This review of country-specific challenges comes against the backdrop of a European economy that is expected to grow for the seventh consecutive year in 2019, but at a more moderate pace. Employment is at a record high and unemployment at a record low.
At a time of more pronounced global uncertainty, it is crucial that EU Member States step up their action to boost productivity, improve the resilience of their economies and ensure that economic growth benefits all citizens.
As a novelty of today's package, the Commission launches a discussion on investment challenges and priorities in the Member States and sets out first ideas as to how EU funds, in particular EU Cohesion Policy funds, can help in the forthcoming programming period 2021-2027.
Marianne Thyssen, Commissioner for Employment, Social Affairs, Skills and Labour Mobility, said: “Demographic change and new technologies are reshaping the labour market, while skills shortages are on the rise in many Member States. We need to shift up a gear. Investing in people's skills, especially lifting the skill levels of the low-skilled, must be our top priority if we are to maintain our living standards.”
Progress with Country-Specific Recommendations
The Country Reports assess Member States' progress in implementing the Country-Specific Recommendations of July 2018.
Overall, Member States have achieved some or more progress with the implementation of more than two-thirds of the recommendations issued since the introduction of the European Semester in 2011.
Sound progress has also been achieved with regard to reforms facilitating job creation on permanent contracts and addressing labour market segmentation.
Employment Guidelines renewal
The Commission has also adopted a proposal to maintain the 2018 Council Decision on guidelines for the employment policies of the Member States.
This year's proposal reconfirms the alignment of the Employment Guidelines with the 20 principles of the European Pillar of Social Rights, as their overall objectives and priorities remain valid.
Stocktaking Report on Member States' training and retraining strategies
The Commission also released today a report on the implementation of the Council Recommendation on “Upskilling Pathways”, which is part of the new Skills Agenda for Europe put forward by the Commission in June 2016.
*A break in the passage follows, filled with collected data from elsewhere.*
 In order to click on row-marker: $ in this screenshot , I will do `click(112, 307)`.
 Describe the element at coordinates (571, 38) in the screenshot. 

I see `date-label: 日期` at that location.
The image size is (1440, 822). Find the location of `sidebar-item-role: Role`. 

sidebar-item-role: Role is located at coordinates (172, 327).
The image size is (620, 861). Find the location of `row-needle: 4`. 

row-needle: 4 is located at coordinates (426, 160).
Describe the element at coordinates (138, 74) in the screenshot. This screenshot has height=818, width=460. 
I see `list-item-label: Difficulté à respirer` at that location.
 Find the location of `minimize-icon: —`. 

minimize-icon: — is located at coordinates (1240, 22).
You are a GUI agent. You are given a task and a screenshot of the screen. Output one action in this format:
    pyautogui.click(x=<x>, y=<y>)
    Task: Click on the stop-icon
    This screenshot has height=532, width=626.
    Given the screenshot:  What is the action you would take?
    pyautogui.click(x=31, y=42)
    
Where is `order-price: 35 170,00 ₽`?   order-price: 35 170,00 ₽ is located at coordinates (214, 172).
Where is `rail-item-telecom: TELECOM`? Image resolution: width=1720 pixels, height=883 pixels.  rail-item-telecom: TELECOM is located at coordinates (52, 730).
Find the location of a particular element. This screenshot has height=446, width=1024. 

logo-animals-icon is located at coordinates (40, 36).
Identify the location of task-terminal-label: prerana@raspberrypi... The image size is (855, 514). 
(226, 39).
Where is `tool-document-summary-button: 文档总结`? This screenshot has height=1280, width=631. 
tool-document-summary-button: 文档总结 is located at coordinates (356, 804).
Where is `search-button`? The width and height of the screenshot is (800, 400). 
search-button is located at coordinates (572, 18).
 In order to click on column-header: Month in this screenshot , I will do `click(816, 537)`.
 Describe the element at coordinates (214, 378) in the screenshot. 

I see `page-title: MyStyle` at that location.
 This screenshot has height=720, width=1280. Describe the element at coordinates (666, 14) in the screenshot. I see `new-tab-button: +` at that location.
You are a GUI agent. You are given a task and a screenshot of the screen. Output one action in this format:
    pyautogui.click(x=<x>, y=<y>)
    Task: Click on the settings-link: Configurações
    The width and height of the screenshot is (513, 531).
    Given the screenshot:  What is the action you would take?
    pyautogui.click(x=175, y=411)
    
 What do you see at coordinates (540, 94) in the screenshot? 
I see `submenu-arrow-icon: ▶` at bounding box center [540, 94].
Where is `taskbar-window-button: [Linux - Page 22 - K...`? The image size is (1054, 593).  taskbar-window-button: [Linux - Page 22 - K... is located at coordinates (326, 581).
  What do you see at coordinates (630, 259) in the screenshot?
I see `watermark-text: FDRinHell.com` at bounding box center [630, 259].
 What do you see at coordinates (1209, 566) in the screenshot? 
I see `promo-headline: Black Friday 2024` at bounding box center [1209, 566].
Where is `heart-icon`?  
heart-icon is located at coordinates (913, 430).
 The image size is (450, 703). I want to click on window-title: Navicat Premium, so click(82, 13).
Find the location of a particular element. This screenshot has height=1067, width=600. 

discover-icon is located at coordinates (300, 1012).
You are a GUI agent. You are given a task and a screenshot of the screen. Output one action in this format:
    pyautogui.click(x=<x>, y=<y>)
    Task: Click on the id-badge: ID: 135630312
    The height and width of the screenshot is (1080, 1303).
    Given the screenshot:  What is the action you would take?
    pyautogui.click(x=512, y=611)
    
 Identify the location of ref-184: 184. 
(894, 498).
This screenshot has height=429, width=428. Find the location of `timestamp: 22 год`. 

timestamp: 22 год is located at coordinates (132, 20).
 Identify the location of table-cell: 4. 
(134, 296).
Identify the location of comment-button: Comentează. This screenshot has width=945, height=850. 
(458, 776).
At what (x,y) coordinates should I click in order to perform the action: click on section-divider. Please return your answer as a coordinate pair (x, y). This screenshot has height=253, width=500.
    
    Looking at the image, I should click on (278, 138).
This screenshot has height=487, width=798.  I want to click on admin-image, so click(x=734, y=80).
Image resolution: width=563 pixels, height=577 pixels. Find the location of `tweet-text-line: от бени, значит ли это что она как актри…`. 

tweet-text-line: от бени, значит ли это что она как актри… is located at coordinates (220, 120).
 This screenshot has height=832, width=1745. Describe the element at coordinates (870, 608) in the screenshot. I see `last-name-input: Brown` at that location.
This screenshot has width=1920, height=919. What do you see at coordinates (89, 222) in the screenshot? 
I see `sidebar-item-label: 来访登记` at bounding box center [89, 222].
Currently, there are 61 million adults in the EU who have at best lower secondary education. Through this Recommendation, Member States committed to offer adults with low levels of skills and qualifications new and improved opportunities to boost their basic literacy, numeracy and digital skills, and to progress towards higher qualifications.
This report reviews the measures carried out by Member States, which differ in size and level of ambition. A lot of them are supported by the European Social Fund.
This Winter Package is part of the annual cycle of economic policy coordination at EU level, the European Semester.